Strength in the Face of Adversity
Against all odds, Cesar Dominguez (Idaho '17) survived his battle with cancer. His passion for classroom teaching kept him going.
October 19, 2018
Against all odds, Cesar Dominguez (Idaho ‘17) survived his battle with cancer. His passion for classroom teaching kept him going.
In August of 2017 corps member Cesar Dominguez entered his classroom at Jefferson Middle School in Caldwell to teach Special Education for the first time.
Cesar had recently relocated to Idaho from Southern California where he grew up in a low-income home. His journey to Teach For America was unique: he originally hadn’t graduated from high school, but after a series of life events he earned his GED and eventually went on to college at California State University- Los Angeles. Cesar discovered Teach For America on the university campus and immediately applied for the program. A year later, he relocated to Idaho to join the corps.
“I was so excited to meet my kids,” says Cesar.
Cesar speaks passionately about teaching. “As soon as I heard about this program I knew: this is it. This is what I’m here for.”
In late fall of his first year teaching at Jefferson Middle School Cesar was unexpectedly diagnosed with stage four renal cancer. The likelihood of recovery from this type of cancer is only 8% according to the American Cancer Society. The disease had spread from his kidney to his bones and had metastasized as a tumor in the frontal lobe of his brain. He needed immediate medical help.
Over the next three months, he would undergo numerous surgeries, including the removal of his kidney, brain tumor, and the replacement of his femur with a prosthetic. For three long, painful months he lay in a hospital bed, which constituted a need for more treatment due to blood clots and septic shock after extensive surgeries.
Meanwhile, all Cesar could think about was getting back to his classroom.
“I woke up in the middle of a sleep post-surgery and told his wife, ‘I just want to be back in my classroom with my kids. That’s all I want,’ before I laid back down and went back to sleep.”
Finally, after months of surgeries and time at the hospital, Cesar returned home in January 2018 and was advised he would not be able to return to his classroom until the fall. He refused that diagnosis.
“I told my doctor, ‘I’m going back in six weeks.’”
Cesar relentlessly worked with his doctors to make a physical recovery. He worked with the Caldwell School District and administrators at Jefferson Middle School to return to the classroom, which he attributes to his ability to return to quickly.
“[Jefferson Middle] is not unlike Teach For America, it’s a real community. They believe in relationships and supporting each other. They believe in what’s possible.”
The Caldwell School District and Jefferson Middle helped Cesar to return to his classroom in February, just a few weeks after he was released from radiation treatment. The school kept a substitute teacher for two periods to support with his assigned administrative duties.
Cesar is now in his second year of teaching at Jefferson Middle and continues to love the profession. He has also dedicated himself to his health.

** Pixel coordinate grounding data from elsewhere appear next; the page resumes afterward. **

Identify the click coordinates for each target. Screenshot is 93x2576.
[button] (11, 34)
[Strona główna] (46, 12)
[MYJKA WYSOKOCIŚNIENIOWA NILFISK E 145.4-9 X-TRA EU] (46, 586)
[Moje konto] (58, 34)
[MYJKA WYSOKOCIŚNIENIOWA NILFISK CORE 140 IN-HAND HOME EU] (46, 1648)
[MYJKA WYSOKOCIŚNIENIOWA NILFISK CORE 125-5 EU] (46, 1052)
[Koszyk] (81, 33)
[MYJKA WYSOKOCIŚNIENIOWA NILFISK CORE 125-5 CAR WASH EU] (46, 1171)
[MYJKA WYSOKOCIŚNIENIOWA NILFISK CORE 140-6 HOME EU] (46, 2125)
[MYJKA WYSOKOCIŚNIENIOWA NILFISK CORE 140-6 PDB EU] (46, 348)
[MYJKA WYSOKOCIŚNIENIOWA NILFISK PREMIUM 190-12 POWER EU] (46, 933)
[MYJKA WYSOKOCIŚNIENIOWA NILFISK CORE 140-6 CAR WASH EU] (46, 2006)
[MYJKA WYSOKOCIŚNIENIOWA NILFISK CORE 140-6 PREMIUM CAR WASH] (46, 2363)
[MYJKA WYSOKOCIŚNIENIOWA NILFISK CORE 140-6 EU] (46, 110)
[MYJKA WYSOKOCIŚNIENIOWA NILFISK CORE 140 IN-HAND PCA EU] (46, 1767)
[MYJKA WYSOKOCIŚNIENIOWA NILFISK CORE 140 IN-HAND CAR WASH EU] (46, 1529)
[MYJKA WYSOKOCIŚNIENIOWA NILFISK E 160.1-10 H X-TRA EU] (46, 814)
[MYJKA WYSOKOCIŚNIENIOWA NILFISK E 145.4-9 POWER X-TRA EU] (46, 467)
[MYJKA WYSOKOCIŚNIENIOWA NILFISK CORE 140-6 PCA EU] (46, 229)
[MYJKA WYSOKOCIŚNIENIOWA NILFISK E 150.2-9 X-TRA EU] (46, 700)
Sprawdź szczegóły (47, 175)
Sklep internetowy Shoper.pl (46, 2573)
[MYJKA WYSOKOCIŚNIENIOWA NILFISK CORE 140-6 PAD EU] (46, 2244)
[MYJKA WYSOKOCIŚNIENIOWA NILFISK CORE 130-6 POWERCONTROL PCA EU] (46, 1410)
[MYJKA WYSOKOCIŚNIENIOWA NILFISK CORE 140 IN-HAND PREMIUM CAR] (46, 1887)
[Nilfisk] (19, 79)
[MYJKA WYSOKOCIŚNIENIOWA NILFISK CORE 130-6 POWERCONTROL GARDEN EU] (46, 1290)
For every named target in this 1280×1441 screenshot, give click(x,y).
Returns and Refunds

“I have so much appreciation for what I have today. I have a tremendous need just to give back. From coming so close to dying, I’m able to really appreciate waking up every morning. I truly appreciate every day that I wake up. Every single day.”

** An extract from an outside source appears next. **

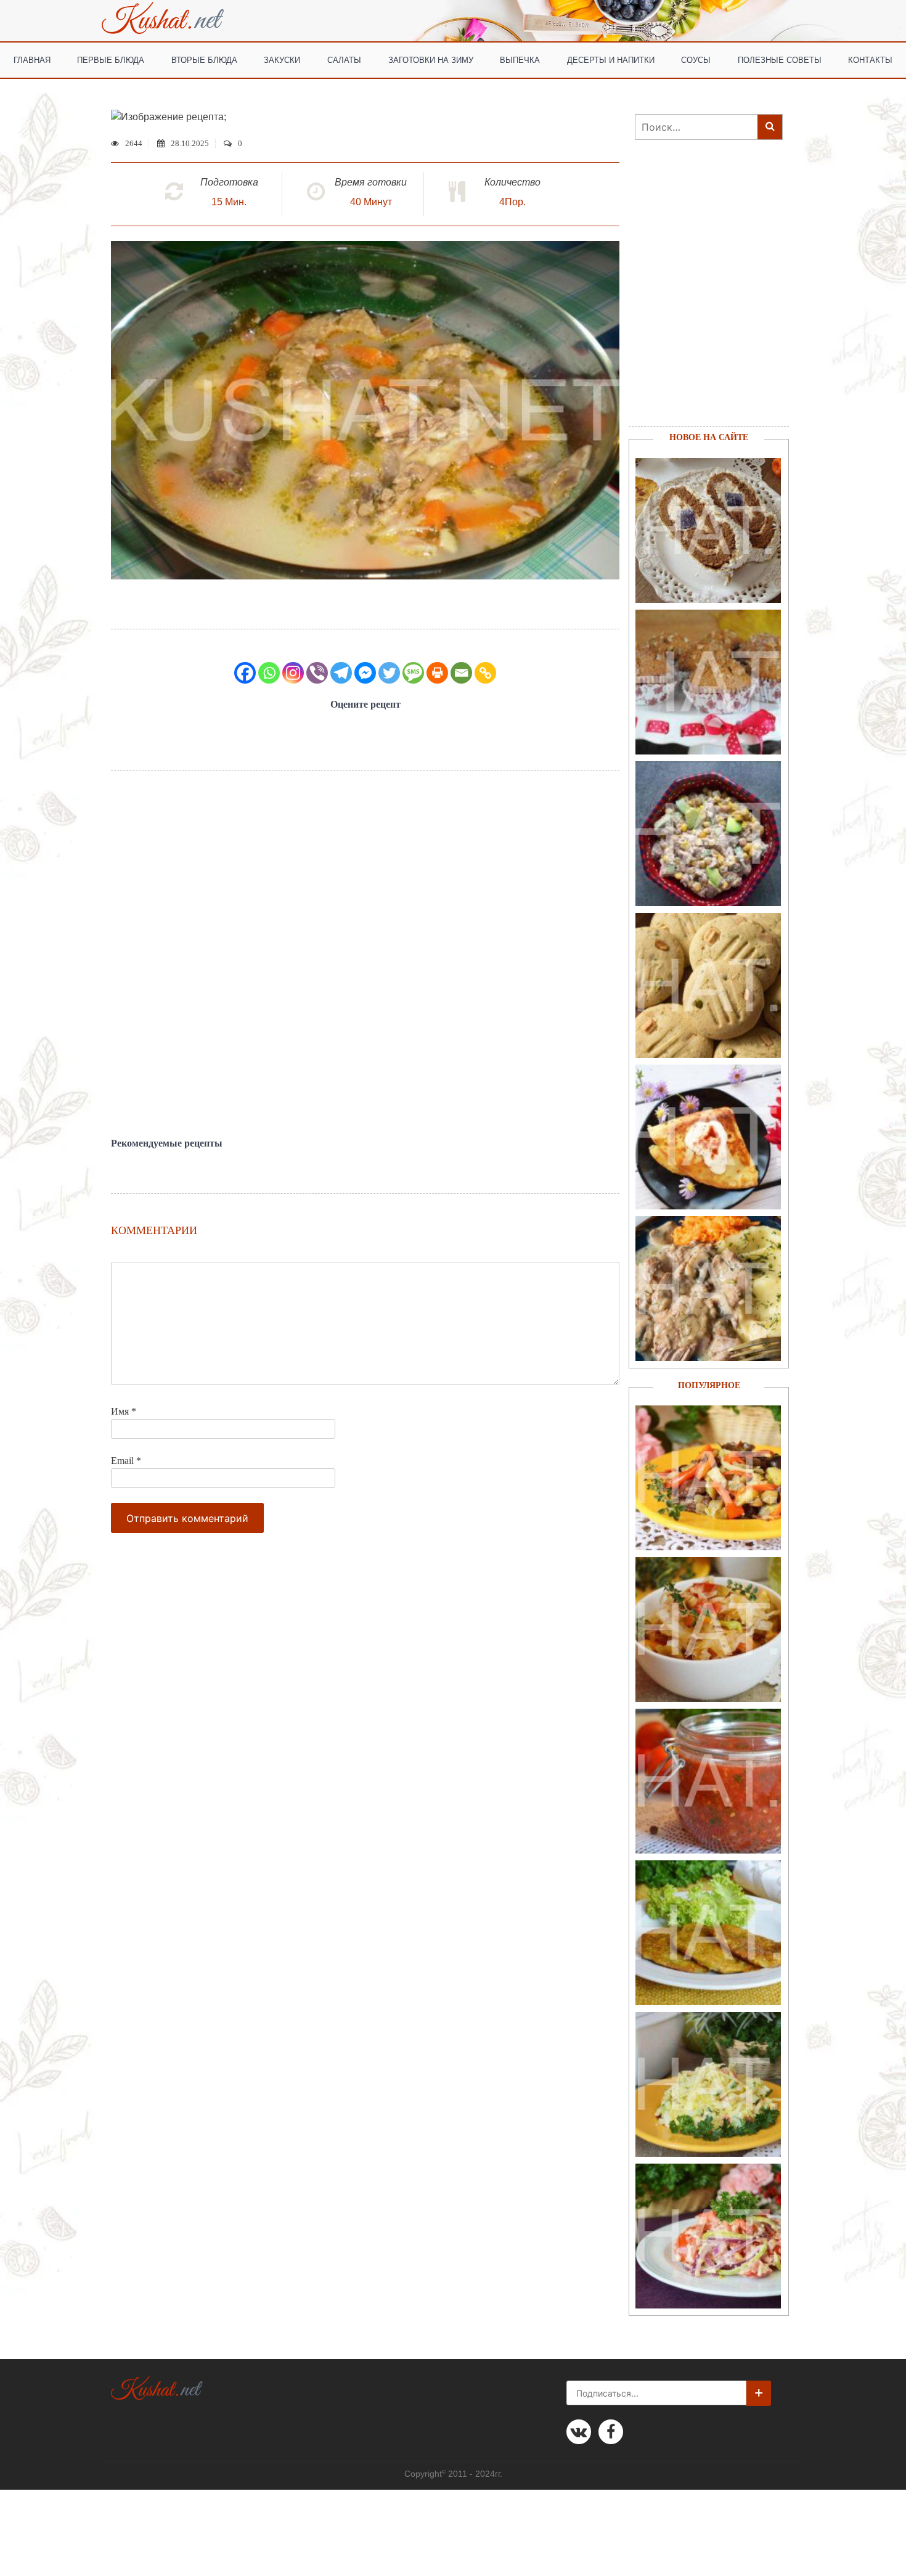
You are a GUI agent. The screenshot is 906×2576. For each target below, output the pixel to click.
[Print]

Cesar’s gratitude extends to his students and supporters. “I really feel like I lived my whole life searching for who it is that I am and what it is that I value and what I’m supposed to do with those two things, and I found it in Teach For America.”
His pride, love, and passion show when he talks about his student’s growth and success. It is clear that Cesar’s students have changed him as much as he has changed them. “I tell my students, ‘your disability does not define who you are, and I truly believe that.’”
His students continue to make academic gains in his classroom. His classroom vision? All of his students will earn their high school diploma.